As I continue to work more and more with LEM and SIEM technology I found myself thinking that SIEM is generally treated (by users and vendors) more like a monitoring system and less like an anti-virus system; however, in reality it's much more like a hybrid between the two and I feel like it could be much more successful if treated as such.
SIEM is like monitoring in that you can configure it to look for the things you care about them and then alert you when those things are detected. This model works great when you know what it is you are looking for and if you also know how to configure the correlation rules just right to catch those things. Unfortunately this is not always the case. While some SIEM's do support anomaly detection (which I think is great), this only tells you that something "out of the ordinary" is happening and not what specifically is happening.
SIEM is like Anti-Virus in that it's often used to detect threats to your environment and acts as one of the many layers of security looking at both end-points as well as the environment as a whole.

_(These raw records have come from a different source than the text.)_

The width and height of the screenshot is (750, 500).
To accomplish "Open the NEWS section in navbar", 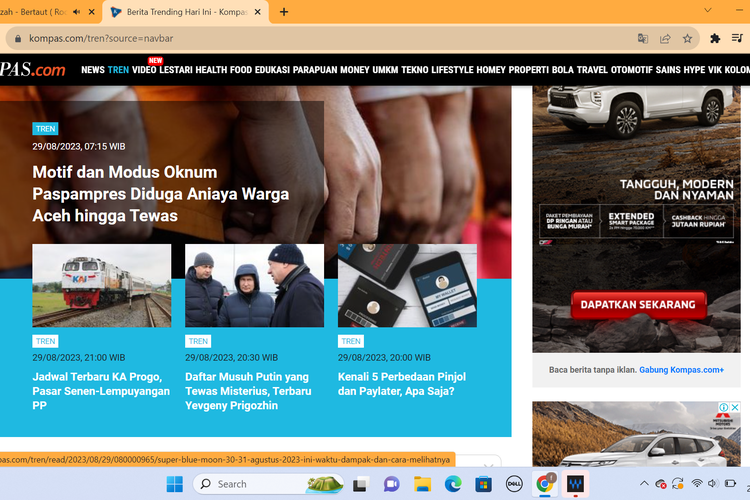I will 93,70.
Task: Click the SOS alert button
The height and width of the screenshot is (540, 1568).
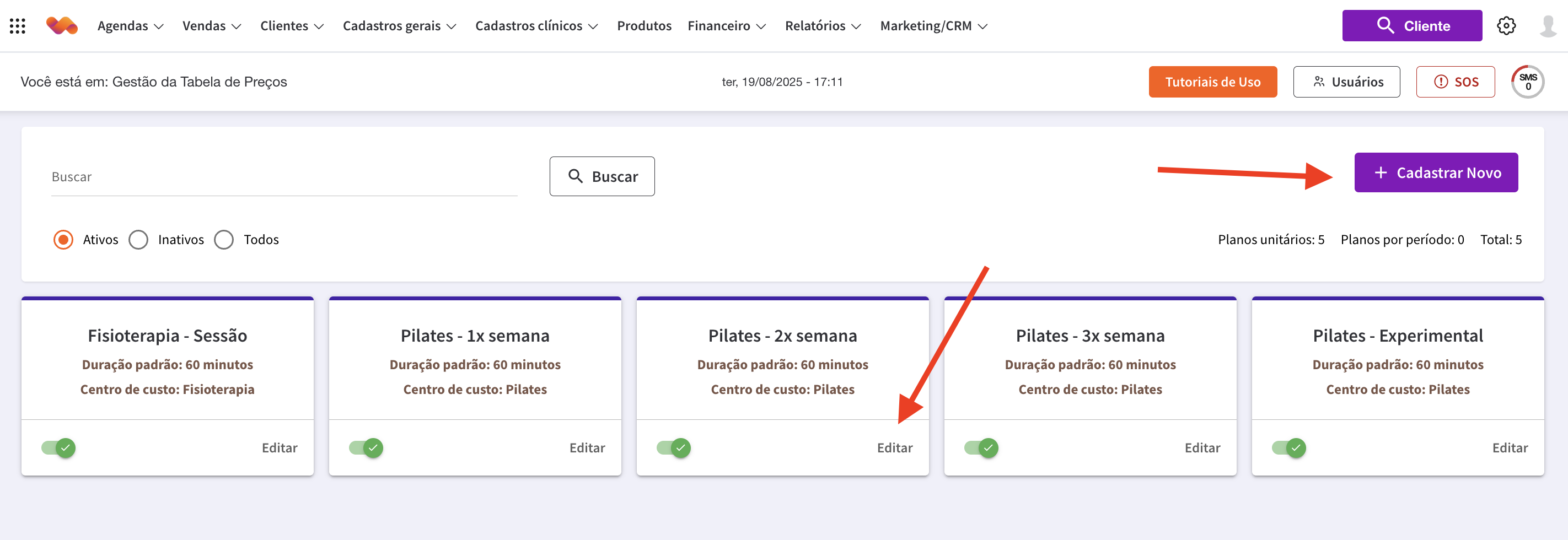Action: (1455, 82)
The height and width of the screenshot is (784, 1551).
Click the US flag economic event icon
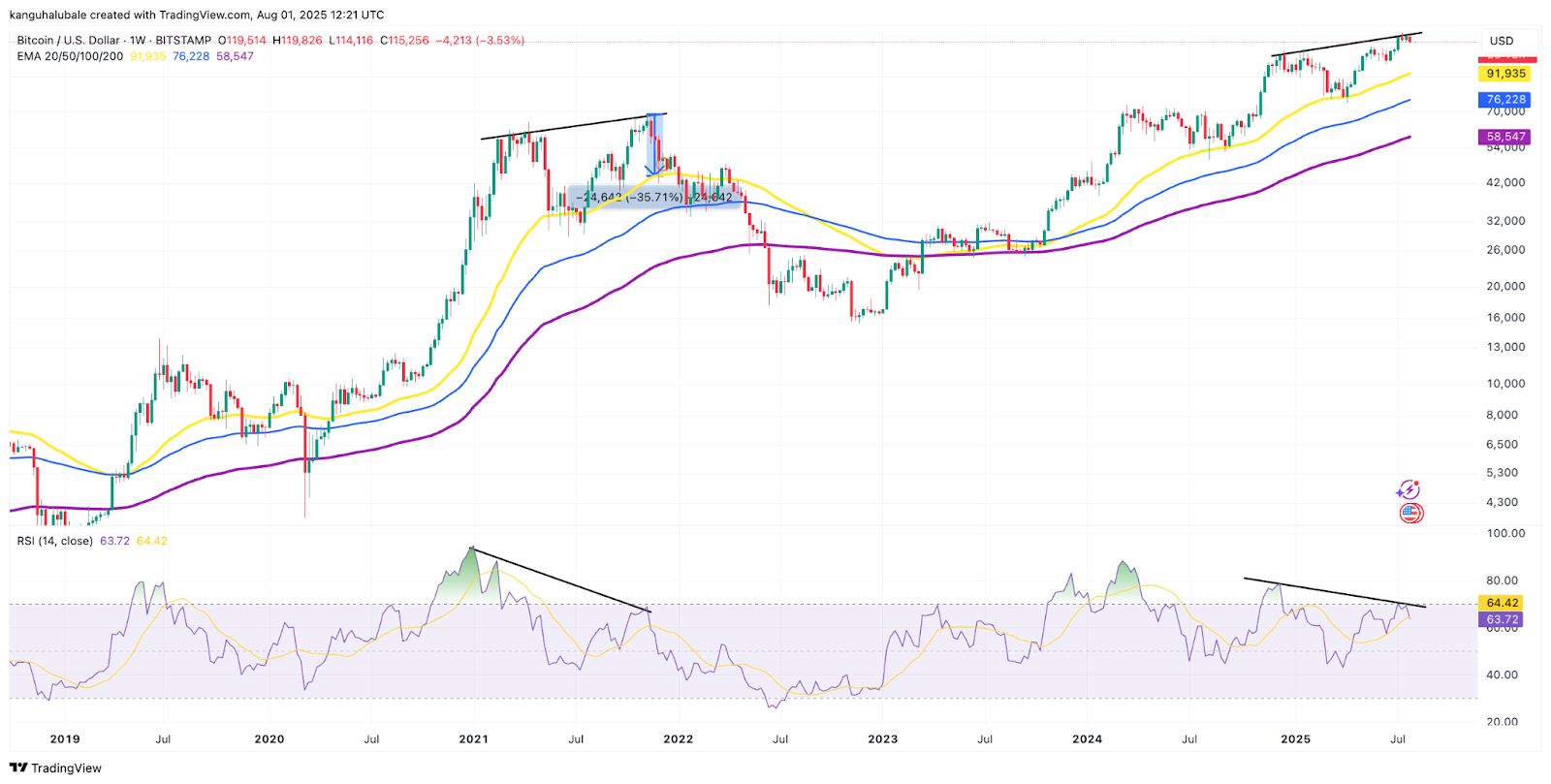[x=1410, y=513]
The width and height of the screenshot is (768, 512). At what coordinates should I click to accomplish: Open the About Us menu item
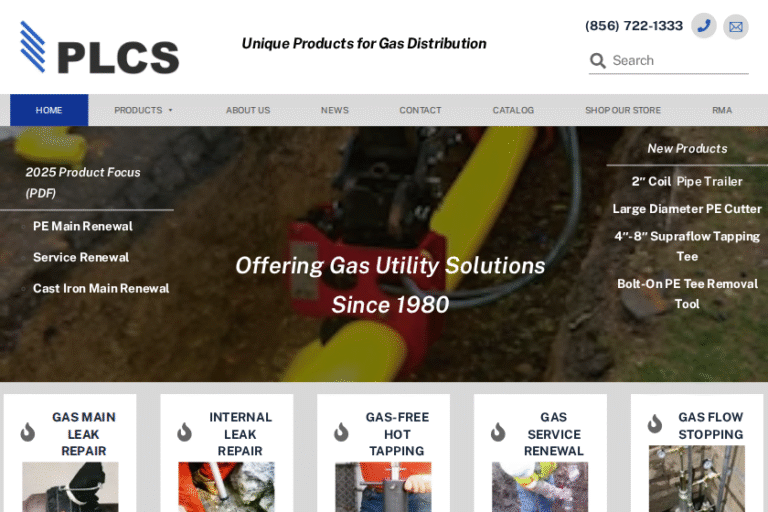(248, 110)
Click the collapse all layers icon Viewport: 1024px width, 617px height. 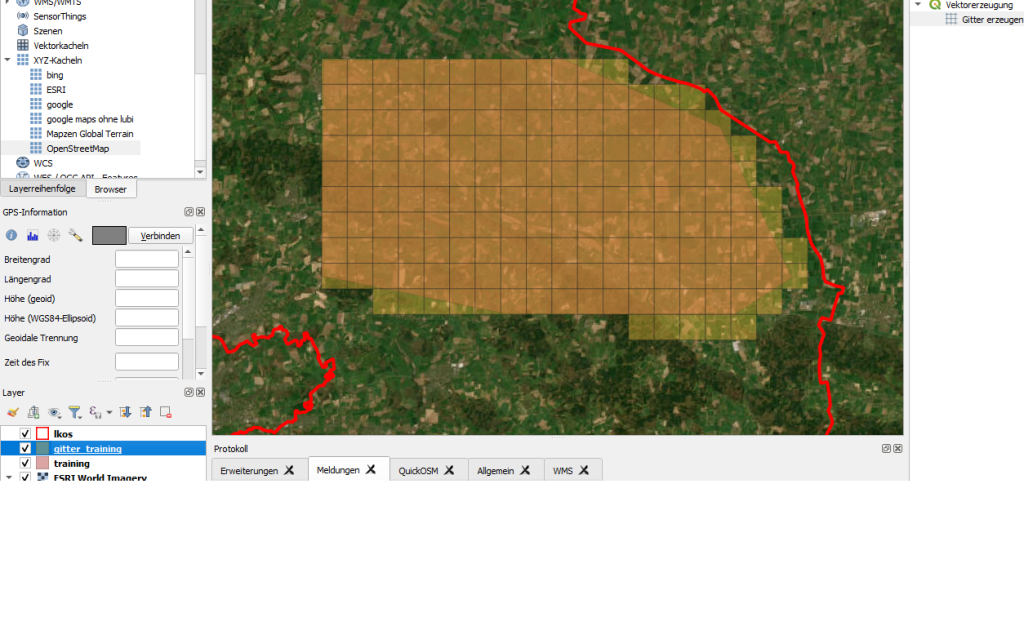(145, 411)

Threats are constantly emerging and changing and SIEM systems need to be able to adapt to those changes. Anti-virus systems will check for new virus definitions as frequently as every hour (or maybe even more); however, SIEM systems don't have their correlation rules and definitions updated nearly that frequently. Also, with Anti-virus the vendor provides us a stream of definition updates created by their security experts to combat threats; however, with SIEM customers who often are not security experts are left to create their own correlations and rules.
I think SIEM would be more successful for customers and vendors if the industry would embrace the anti-virus like characteristics. SIEM vendors should have a set of security researchers on staff dedicated to understanding the new and changing threats and then creating correlations and rules to detect/combat those threats. The SIEM product should have some form of threat feed where it can get updated with this information on a regular basis in the same way an anti-virus system does with virus definitions.
I would love to hear other suggestions or thoughts on this topic!